Speech And Occupational Therapy For Alzheimer's Patients

People with Alzheimer's disease can lose motor, cognitive, and speaking skills. Because of this, they face challenges when performing their activities of daily living such as grooming, eating, bathing, and dressing. Here are some ways that speech and occupational therapy can help your loved one cope with their challenges while residing in an Alzheimer's care center

Speech Therapy

People who have Alzheimer's disease and other types of dementia often have language and speech pattern defects. This can result in the inability to express themselves, frustration, and even problems with swallowing. Those with late-stage Alzheimer's disease may be at a higher risk for choking than those with early-stage disease.

If your loved one has late-stage Alzheimer's disease, they may be unable to cognitively process how to chew food correctly or swallow. The speech therapist can teach the individual certain exercises such as the chin tuck maneuver to help facilitate swallowing, which can reduce the risk for choking and aspiration.

If the speech therapist suspects that the Alzheimer's patient is at high risk for choking, a swallowing evaluation may be recommended. If the swallowing evaluation reveals abnormalities, mechanical alterations of the individual's food may be recommended. A pureed, chopped, or soft diet may be recommended to lower the risk for choking in those with chewing or swallowing challenges.

Occupational Therapy

Your loved one with Alzheimer's may face challenges with their activities of daily living, otherwise known as ADLs. If the individual is not able to get dressed independently or if they face other challenges with bathing, grooming, or eating, occupational therapy may be beneficial. The occupational therapist can work with your loved one to help restore strength in the arms and hands so that eating, brushing the teeth, and combing the hair may be easier.

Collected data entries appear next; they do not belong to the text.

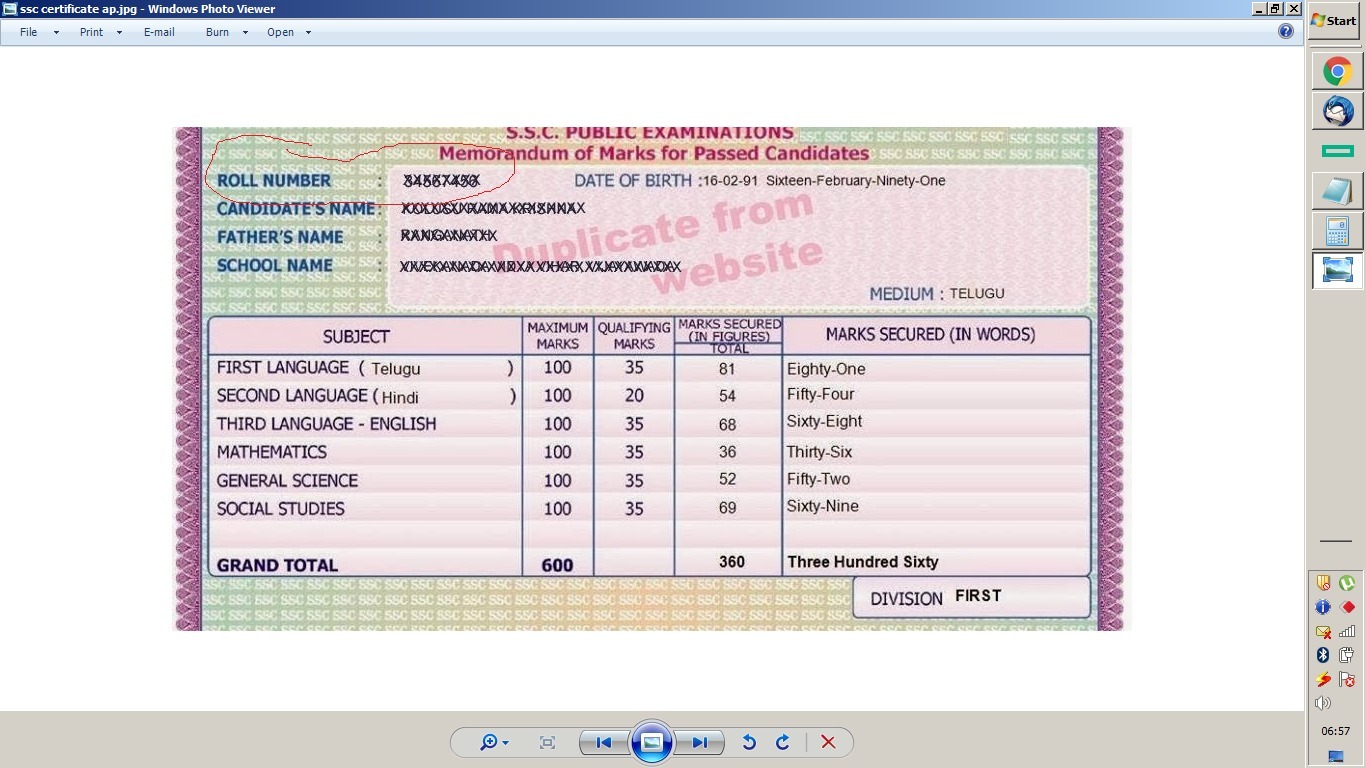Screen dimensions: 1366x768
Task: Open the uTorrent tray icon
Action: pos(1347,584)
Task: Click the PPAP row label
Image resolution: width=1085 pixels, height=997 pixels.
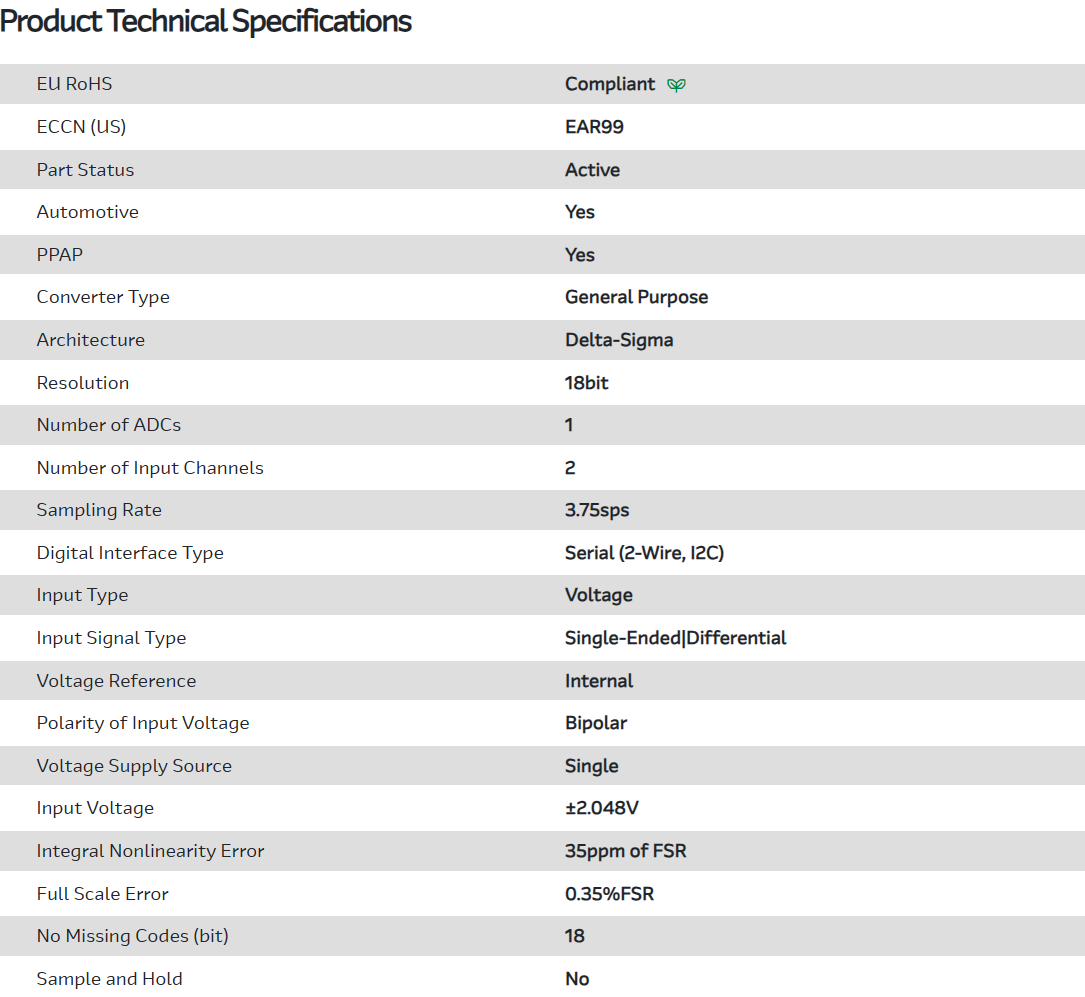Action: tap(60, 255)
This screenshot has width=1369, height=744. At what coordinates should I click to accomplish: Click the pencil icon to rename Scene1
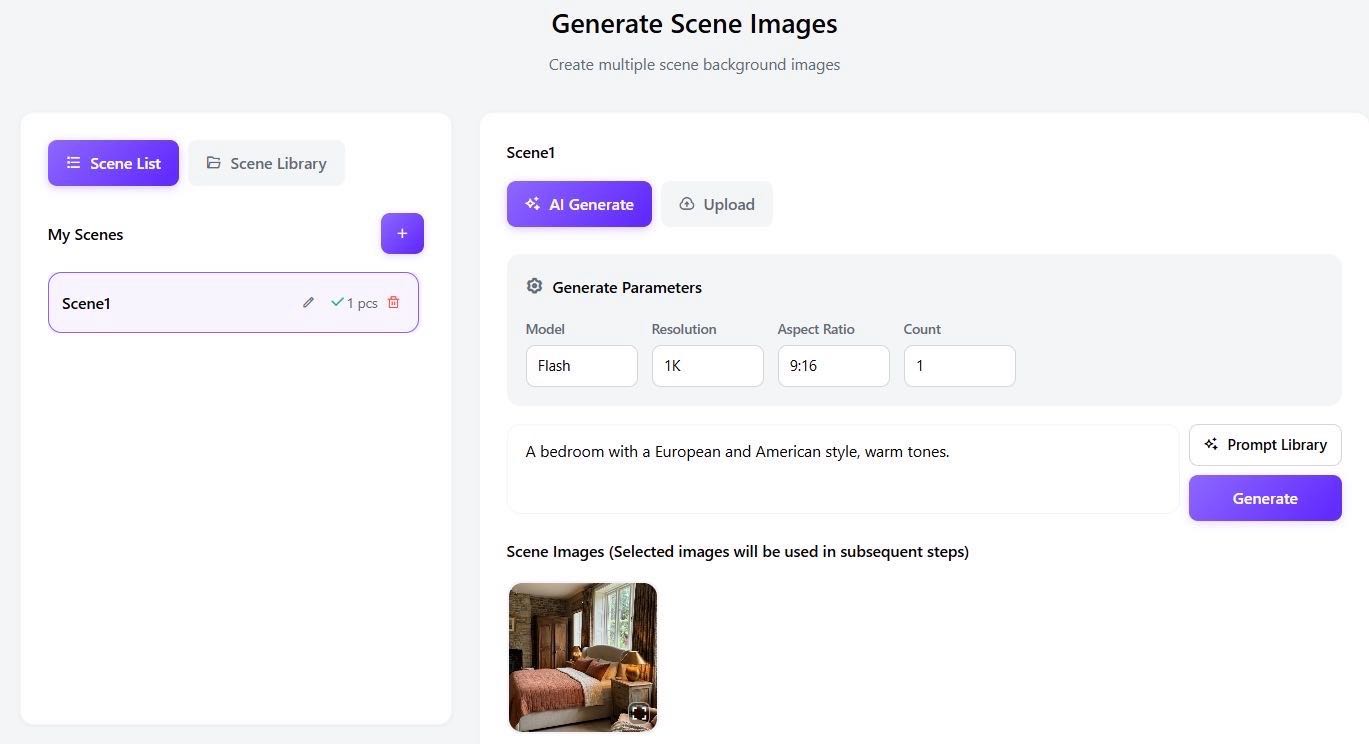[308, 302]
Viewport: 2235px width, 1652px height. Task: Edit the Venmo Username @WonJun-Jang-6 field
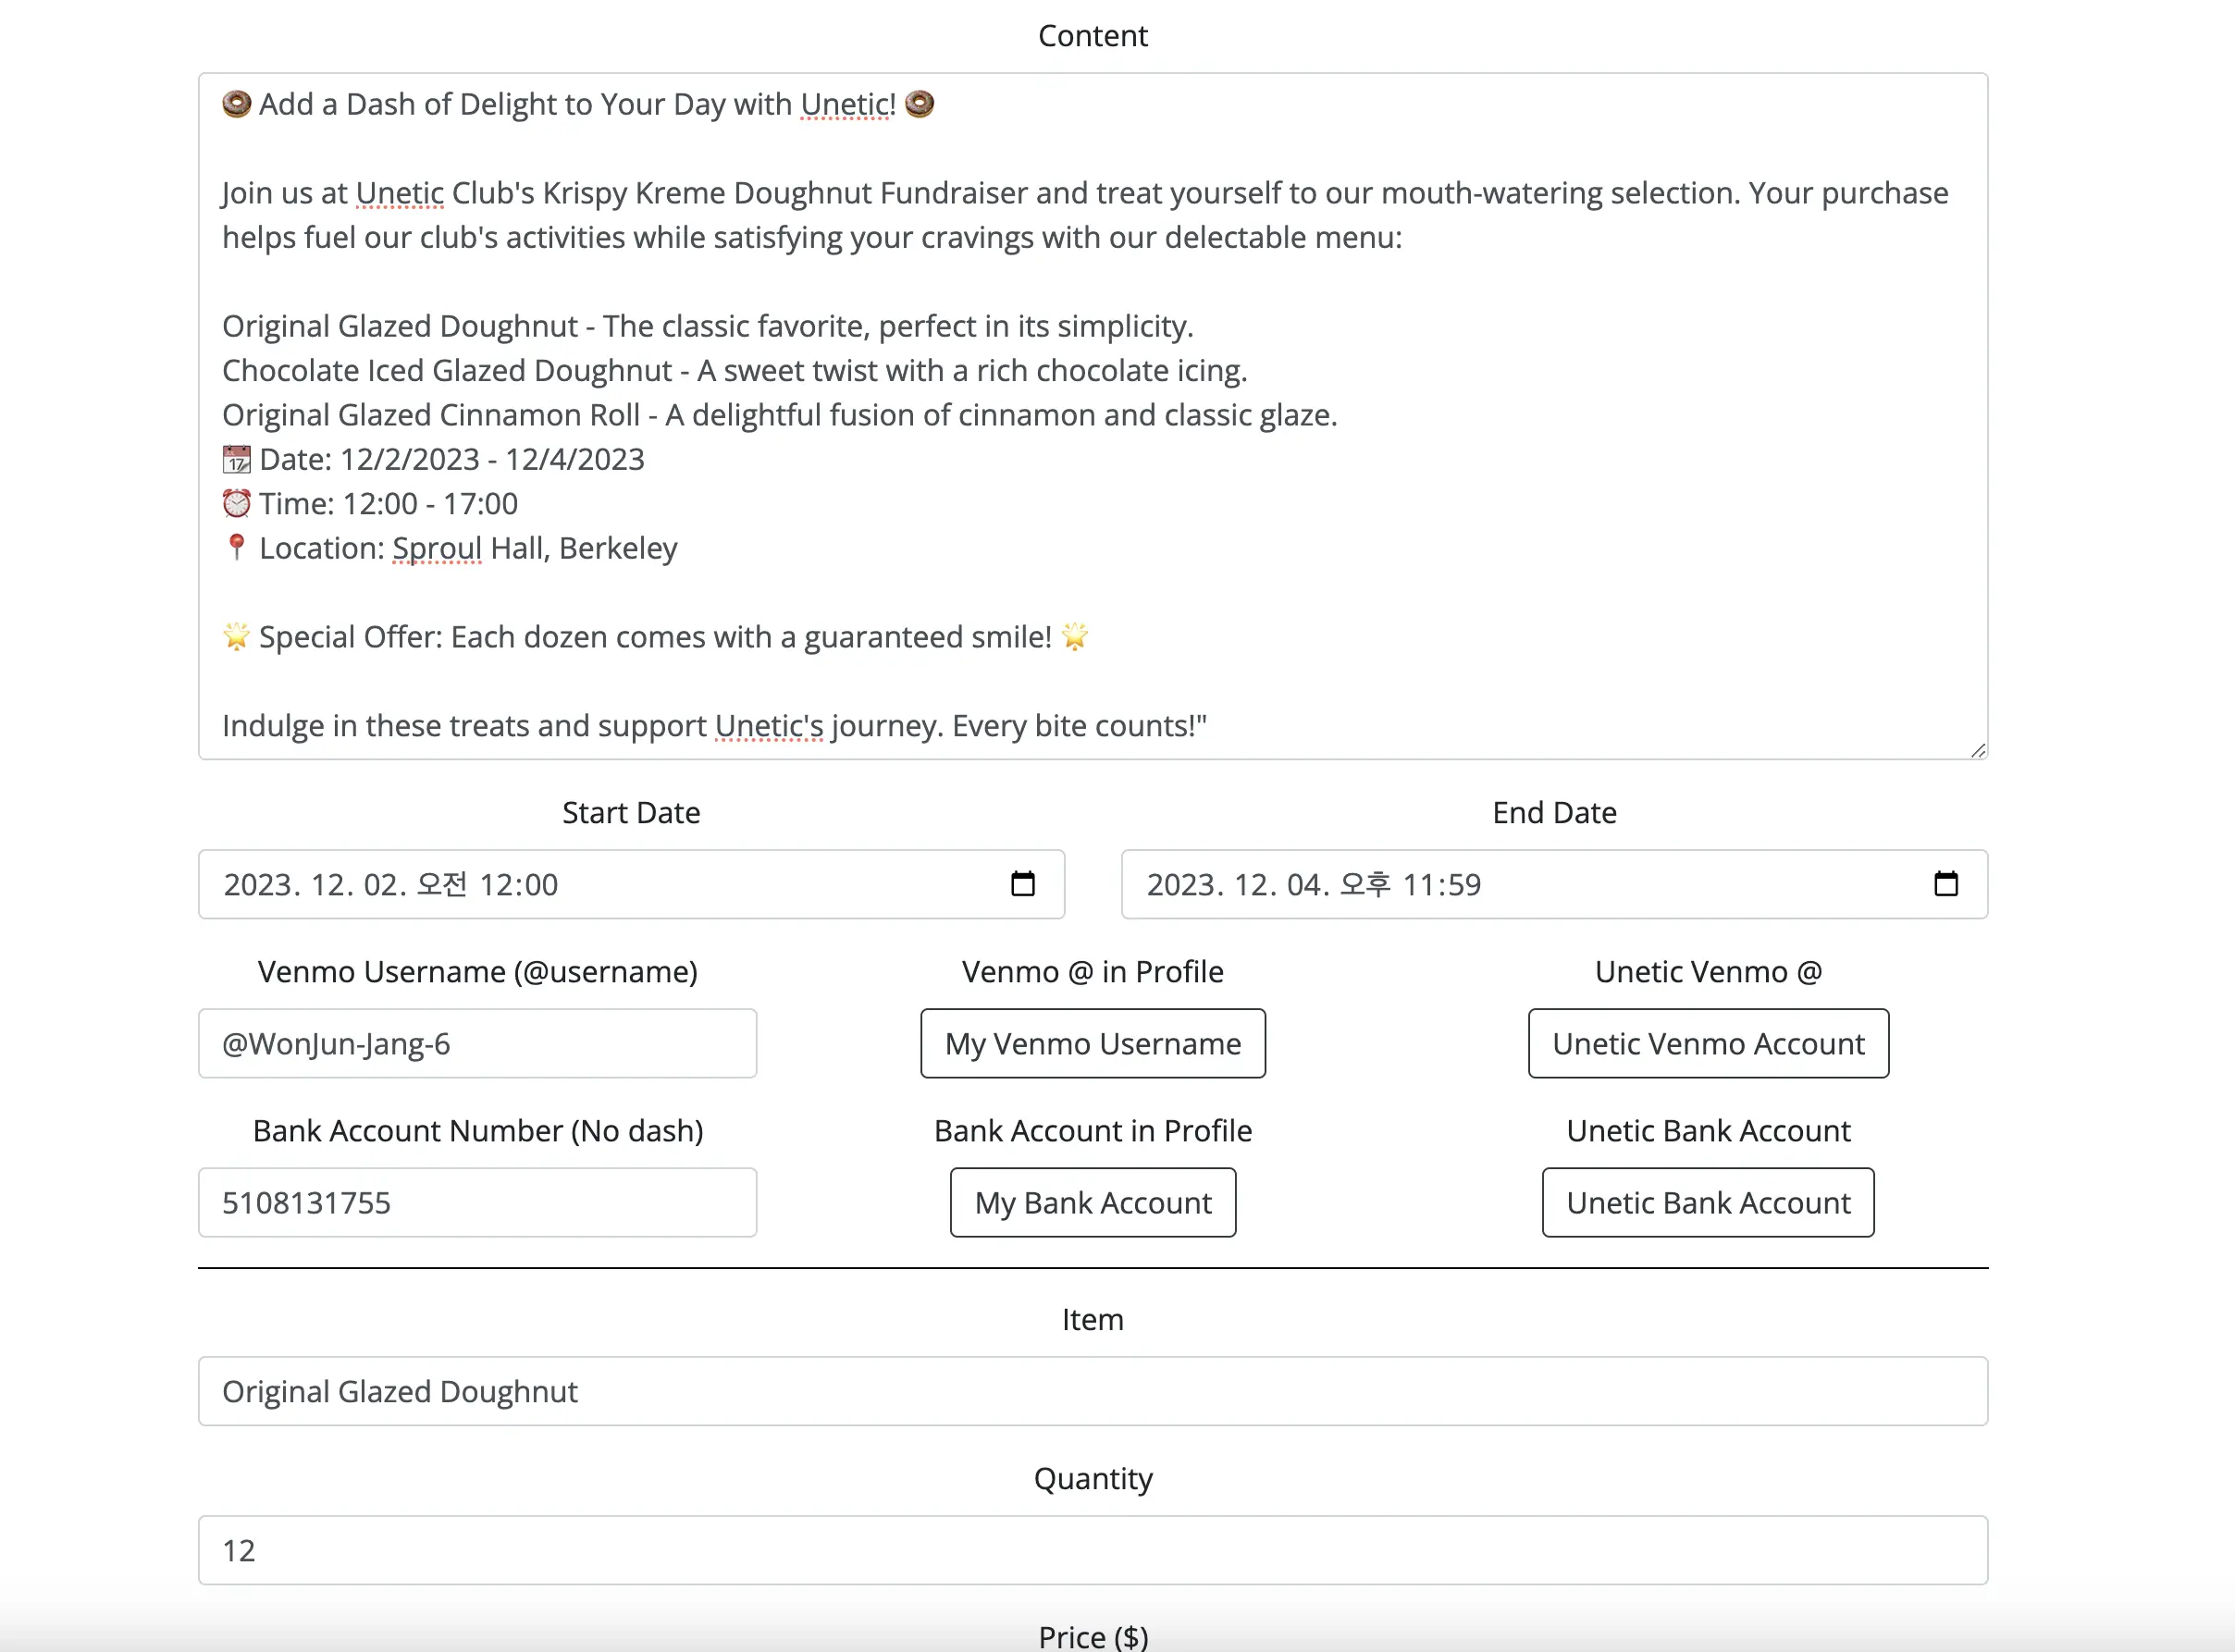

Occupational therapy can also help dementia patients who have bladder and bowel control problems. The occupational therapist can develop an incontinence training program, which may include exercises to help strengthen the muscles of the pelvic floor. The therapist will also work with the staff at the Alzheimer's care center to make sure that they bring the patient to the bathroom every couple of hours, before and after meals, and as needed. This will help prevent incontinent accidents, which will help preserve your loved one's self-esteem.

If your loved one resides in an Alzheimer's care center, talk to the nursing supervisor about how speech and occupational therapy services can help improve the individual's condition. When you know as much as you can about your loved one's therapeutic treatments, you may be better at making informed decisions on behalf of their care.